Гунтер помедлил и решил сменить тему разговора.
— А что такое «компьютерный техник»?
— Это человек, который знает, что находится внутри у машины, наделенной определенной степенью интеллекта, и умеет с таковой машиной работать, — отбарабанил Казаков и как-то очень хитро взглянул на германца. — Хотя в нашем КБ под словом «техник» крылась до изумления широкая семантика. Поверь, я умею обращаться не только с машинами. Ну чего ты сидишь смурной как туча, эсэсовец?

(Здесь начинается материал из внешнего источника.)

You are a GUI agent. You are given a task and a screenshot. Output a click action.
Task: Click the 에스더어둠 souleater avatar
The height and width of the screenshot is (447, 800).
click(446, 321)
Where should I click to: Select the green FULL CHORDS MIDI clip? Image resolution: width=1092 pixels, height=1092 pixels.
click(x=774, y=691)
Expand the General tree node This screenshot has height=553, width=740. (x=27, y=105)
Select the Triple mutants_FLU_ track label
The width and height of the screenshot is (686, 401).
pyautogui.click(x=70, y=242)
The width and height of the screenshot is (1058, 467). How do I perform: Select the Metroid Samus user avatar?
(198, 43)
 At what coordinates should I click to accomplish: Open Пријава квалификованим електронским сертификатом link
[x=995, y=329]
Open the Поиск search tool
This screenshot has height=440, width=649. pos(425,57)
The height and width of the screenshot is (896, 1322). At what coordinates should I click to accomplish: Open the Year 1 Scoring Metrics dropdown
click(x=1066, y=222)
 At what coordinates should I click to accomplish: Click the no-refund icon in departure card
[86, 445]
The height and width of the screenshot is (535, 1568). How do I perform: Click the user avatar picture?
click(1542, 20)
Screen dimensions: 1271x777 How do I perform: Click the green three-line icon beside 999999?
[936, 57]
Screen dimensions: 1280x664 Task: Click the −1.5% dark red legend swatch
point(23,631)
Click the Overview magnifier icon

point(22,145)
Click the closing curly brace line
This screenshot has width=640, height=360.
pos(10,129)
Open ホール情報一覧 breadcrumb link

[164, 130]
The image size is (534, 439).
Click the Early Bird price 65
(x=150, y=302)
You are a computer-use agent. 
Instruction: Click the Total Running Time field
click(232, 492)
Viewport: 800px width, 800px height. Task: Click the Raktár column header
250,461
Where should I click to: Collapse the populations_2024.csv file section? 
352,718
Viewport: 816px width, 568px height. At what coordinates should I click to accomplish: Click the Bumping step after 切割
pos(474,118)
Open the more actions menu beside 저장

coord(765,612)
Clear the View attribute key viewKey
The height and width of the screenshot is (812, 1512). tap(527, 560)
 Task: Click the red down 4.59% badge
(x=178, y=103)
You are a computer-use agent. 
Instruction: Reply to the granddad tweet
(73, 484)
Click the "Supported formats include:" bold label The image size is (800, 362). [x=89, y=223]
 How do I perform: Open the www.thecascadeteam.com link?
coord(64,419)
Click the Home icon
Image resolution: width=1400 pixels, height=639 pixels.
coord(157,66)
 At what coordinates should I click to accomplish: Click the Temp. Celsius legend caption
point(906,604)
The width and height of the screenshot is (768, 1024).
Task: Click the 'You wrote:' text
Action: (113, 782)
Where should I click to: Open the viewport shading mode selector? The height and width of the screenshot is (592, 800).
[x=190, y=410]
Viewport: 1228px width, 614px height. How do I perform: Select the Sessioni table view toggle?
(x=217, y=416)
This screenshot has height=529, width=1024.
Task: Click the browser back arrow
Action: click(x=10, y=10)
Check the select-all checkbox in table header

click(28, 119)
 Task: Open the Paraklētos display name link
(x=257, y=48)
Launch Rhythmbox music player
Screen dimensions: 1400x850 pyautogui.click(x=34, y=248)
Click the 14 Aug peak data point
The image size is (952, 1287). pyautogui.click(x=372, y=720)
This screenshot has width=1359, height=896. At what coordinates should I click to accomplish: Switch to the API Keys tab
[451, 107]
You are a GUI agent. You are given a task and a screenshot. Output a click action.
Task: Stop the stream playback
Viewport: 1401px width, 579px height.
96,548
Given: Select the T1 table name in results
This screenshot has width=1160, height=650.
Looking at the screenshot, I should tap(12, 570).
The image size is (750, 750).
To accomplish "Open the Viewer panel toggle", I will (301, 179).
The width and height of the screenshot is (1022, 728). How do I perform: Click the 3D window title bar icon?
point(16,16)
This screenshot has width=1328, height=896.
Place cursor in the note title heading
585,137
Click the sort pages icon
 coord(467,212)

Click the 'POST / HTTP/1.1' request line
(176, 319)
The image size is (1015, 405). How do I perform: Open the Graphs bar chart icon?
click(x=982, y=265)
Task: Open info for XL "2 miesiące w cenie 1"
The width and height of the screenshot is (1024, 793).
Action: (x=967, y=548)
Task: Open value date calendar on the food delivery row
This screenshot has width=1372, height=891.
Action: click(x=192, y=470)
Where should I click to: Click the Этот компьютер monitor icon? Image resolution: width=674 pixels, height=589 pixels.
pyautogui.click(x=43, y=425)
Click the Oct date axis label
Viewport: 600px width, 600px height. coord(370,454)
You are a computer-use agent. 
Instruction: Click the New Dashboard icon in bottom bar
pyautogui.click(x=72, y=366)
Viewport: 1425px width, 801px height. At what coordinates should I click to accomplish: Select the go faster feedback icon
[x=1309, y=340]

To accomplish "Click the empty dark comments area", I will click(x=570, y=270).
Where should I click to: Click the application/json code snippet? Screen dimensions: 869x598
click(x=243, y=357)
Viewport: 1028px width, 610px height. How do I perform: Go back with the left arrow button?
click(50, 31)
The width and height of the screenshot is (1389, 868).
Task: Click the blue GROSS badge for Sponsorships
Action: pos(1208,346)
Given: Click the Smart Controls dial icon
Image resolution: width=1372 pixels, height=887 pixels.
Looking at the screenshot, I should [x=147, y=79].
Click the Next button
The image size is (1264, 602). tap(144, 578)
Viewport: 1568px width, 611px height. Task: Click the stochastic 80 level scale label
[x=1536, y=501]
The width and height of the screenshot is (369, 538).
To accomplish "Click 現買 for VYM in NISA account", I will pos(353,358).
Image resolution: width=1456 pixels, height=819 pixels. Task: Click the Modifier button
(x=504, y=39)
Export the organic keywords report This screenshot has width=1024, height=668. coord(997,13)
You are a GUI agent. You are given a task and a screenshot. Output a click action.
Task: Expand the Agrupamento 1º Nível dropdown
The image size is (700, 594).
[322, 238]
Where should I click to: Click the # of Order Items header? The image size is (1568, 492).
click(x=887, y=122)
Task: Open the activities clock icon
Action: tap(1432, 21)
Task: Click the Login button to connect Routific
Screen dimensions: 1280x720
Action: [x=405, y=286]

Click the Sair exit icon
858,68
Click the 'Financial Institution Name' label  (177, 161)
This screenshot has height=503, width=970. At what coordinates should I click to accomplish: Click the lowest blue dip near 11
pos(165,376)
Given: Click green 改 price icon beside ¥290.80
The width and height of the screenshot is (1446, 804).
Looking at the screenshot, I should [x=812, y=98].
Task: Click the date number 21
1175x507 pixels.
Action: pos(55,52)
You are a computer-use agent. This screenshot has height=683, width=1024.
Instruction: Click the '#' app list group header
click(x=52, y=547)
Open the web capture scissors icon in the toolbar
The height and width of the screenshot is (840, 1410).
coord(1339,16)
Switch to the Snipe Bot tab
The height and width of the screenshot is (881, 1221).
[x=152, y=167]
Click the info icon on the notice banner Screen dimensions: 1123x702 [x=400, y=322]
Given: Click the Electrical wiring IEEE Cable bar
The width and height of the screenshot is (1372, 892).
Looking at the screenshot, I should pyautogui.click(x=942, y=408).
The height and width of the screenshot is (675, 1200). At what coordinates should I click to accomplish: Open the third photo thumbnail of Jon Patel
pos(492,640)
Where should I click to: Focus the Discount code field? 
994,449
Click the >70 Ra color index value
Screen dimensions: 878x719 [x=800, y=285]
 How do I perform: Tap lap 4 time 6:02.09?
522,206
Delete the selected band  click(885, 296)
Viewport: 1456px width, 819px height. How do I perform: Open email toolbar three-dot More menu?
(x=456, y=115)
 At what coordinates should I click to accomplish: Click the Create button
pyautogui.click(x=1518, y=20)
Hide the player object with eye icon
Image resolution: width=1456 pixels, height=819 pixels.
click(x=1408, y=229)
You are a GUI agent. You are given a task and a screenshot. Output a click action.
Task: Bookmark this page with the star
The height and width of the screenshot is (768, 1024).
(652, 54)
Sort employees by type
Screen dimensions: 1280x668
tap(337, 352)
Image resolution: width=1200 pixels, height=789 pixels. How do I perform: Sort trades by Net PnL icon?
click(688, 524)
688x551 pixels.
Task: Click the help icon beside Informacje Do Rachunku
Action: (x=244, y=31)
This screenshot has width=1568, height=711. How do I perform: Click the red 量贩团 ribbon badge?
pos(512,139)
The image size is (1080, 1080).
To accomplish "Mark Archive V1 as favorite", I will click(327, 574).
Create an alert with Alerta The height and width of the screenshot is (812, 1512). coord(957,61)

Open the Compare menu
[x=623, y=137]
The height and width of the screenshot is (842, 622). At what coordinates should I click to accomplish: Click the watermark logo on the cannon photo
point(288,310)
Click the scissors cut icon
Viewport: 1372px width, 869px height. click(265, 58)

— Я не эсэсовец, — вздохнул Гунтер. — Хотя после школы Гитлерюгенда мне предлагали вступить в СС. Как, ты верно заметил, стопроцентному арийцу. Отказался. Не люблю идеологию.
— И в тот же самый момент выглядишь как проснувшиеся с дикого бодунища Эммануил Кант, Фридрих Ницше и Артур Шопенгауэр в одном флаконе, — добродушно заключил Казаков. — Правильно я где-то слышал: немцы изобрели пьянство, фашизм и страдания молодого Вертера. Не страдай. Все пучком. Мир на месте. Смотри, какие ясные звездячки наверху горят! А в Крестовый Поход, уж извини, вы меня арканом не затащите. Не хочу сдохнуть от дизентерии. Мерзко.
«Страдания молодого Вертера», как выразился в запале Сергей, разбирали не одного Гунтера, иногда любившего впадать в черновато-серую меланхолию. Терзания и самокопания, как это многократно подтверждал великий русский писатель Ф. М. Достоевский, были куда более свойственны нациям неарийским, а уж о такой вещи, как «загадочная русская душа» со всеми из нее вытекающими, и вовсе говорить не стоит. Казаков ничуть не боялся настоящего и будущего — весь страх давно прошел, сменившись спокойствием, но вот в удовольствии посидеть и подумать новый оруженосец сэра Мишеля отказать себе не мог.
«Ну дела… Ну влип! Мало мне было наших российских заморочек. Да наши доморощенные ревнители благочестия и возродители Святой Руси, сиречь Третьего Рима, по сравнению с энтими натуральными фанатиками — тьфу! Мелочь пузатая. Эти-то видать покруче будут. Ишь как этот рыцарь разошелся: „В Святую Землю! В Святую Землю“… Ишь, неймется ему. На подвиги тянет. В родном феоде — или как там, лене — ему не сидится. Борец за идею, видите ли. Освобождать Гроб Господень он рвется за тридевять земель…
Это что же, теоретически, получается? Мы прямиком вляпываемся в самую безнадежную авантюру этого века. «Мы» — потому что мне конкретно от герра Райхерта и его сюзерена деваться некуда. Скопом выживать легче, чем одному. Я, конечно, могу сделать финт ушами, пожить обещанные пару недель у монаха, поднатаскаться в языке и сделать ноги. Только вопрос — куда? В Россию? А там что? Княжеская смута полным ходом, нашествие половцев, Ярославна на слезы исходит… Монголы через несколько лет заявятся и учинят летописное иго. И ехать ой как далеко. Впрочем, до Палестины, можно подумать, ближе.